■ Task instructions
Reproduce the records below exactly from their first line through the line containing "1015x571 pixels.", omitting all pictures.

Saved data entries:
=-=-=

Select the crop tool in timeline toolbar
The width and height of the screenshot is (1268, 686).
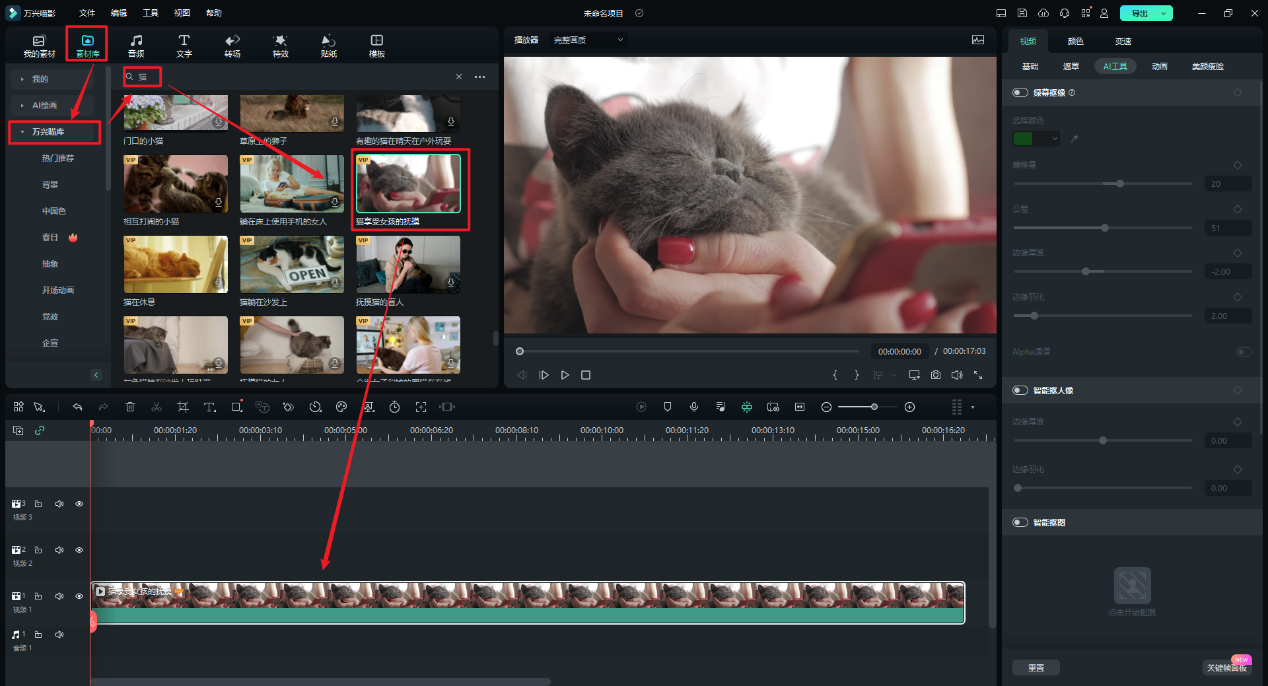[x=183, y=407]
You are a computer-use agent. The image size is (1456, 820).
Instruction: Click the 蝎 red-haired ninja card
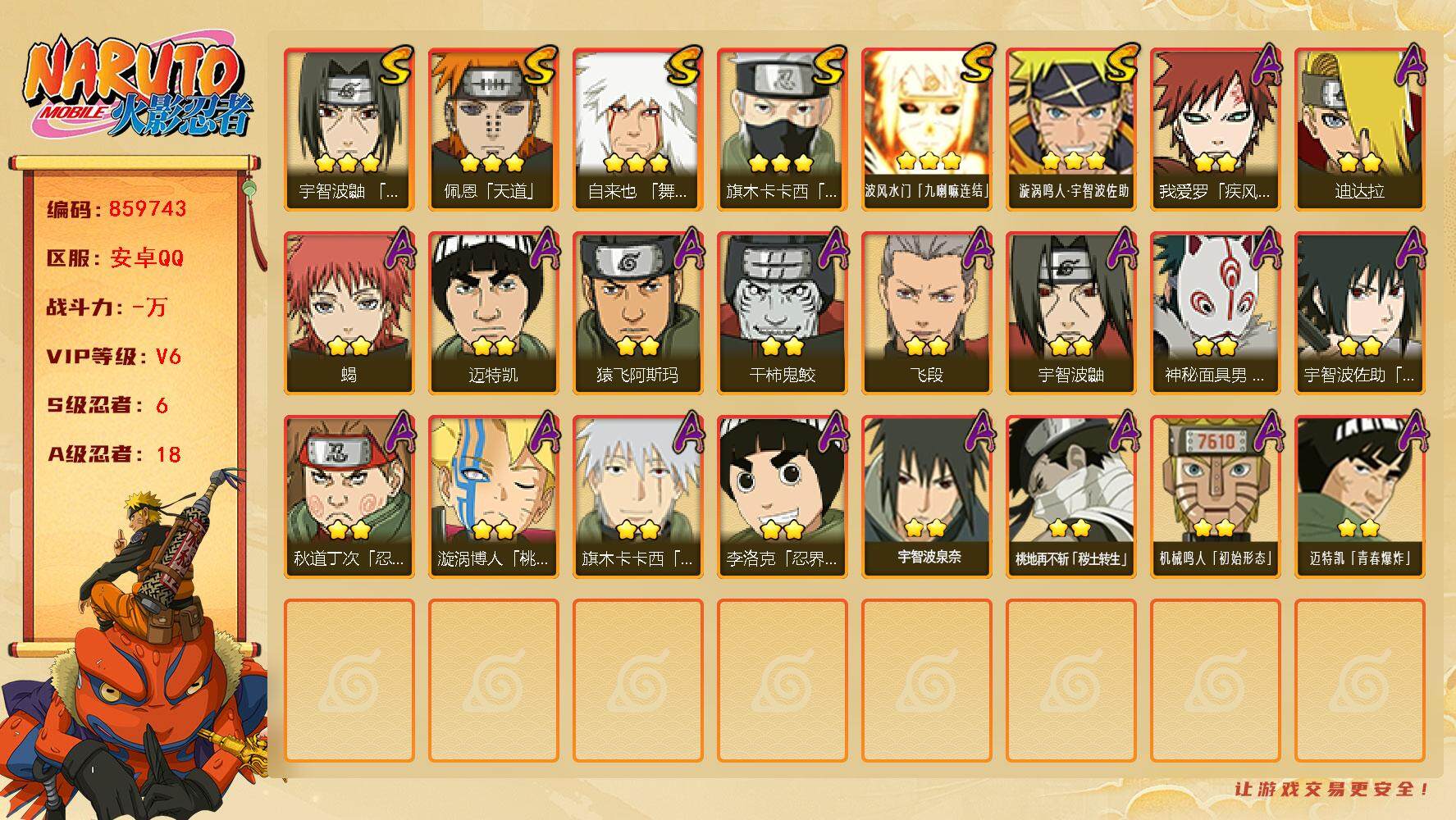349,313
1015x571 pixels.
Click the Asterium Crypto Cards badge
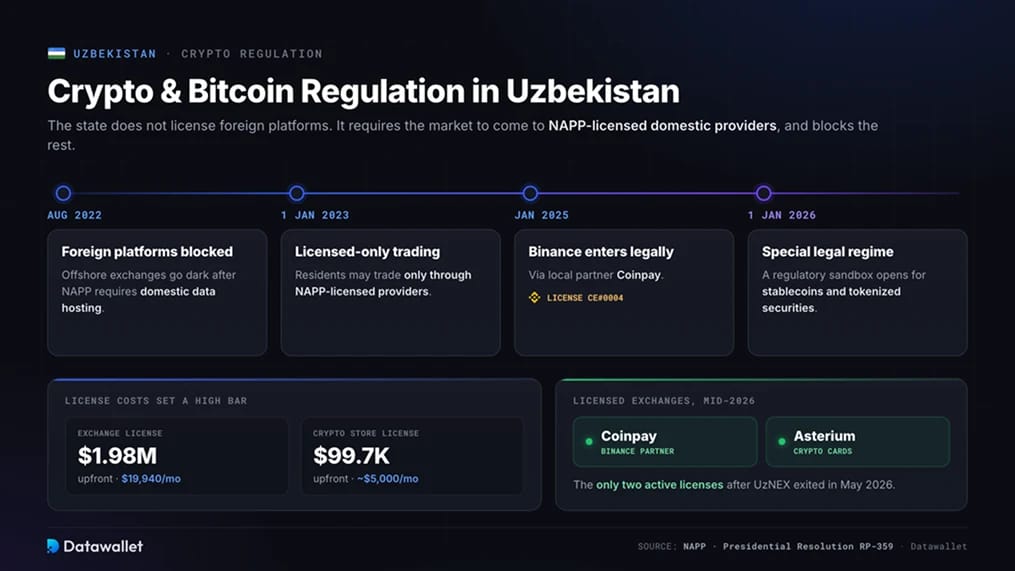[858, 442]
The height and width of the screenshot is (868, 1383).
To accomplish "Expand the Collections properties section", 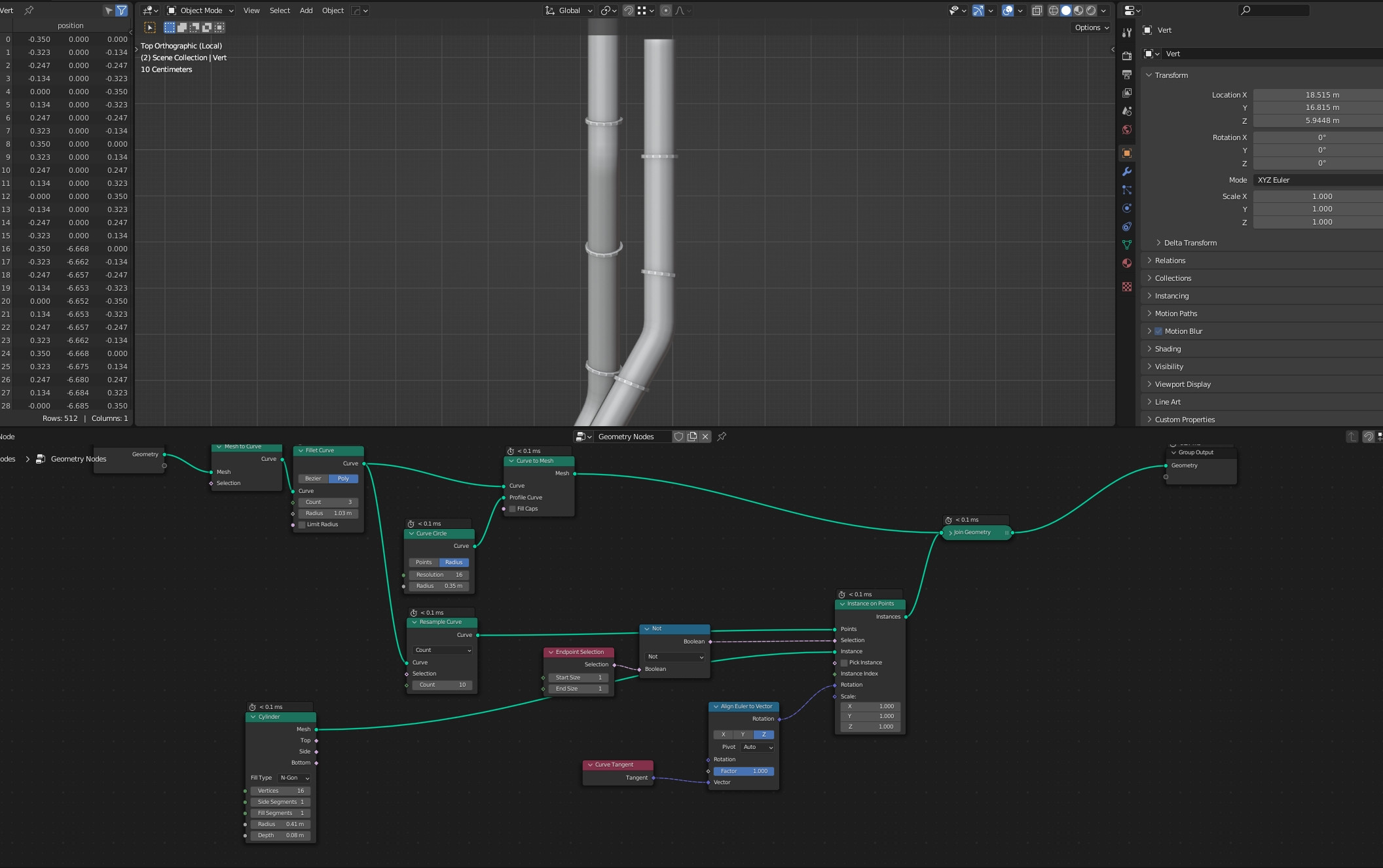I will [x=1174, y=278].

=-=-=

■ Finished task
Select the crop tool in timeline toolbar
The width and height of the screenshot is (1268, 686).
[x=183, y=407]
You are a computer-use agent. The image size is (1456, 820).
Instruction: Click the 蝎 red-haired ninja card
349,313
1015x571 pixels.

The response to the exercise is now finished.